▸ WHAT IS NEEDED: Report every line of the records that contains the word "agent".
#### STUDY MATERIAL ####
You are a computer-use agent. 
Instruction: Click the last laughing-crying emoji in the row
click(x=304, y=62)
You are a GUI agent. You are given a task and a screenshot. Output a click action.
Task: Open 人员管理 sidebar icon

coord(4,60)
####
#### STUDY MATERIAL ####
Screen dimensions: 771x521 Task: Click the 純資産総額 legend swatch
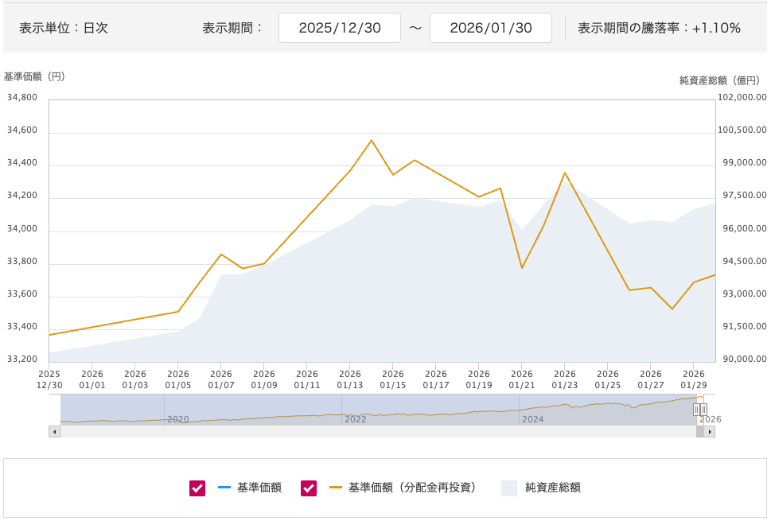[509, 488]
####
▸ EXPECTED ANSWER:
You are a computer-use agent. 
You are a GUI agent. You are given a task and a screenshot. Output a click action.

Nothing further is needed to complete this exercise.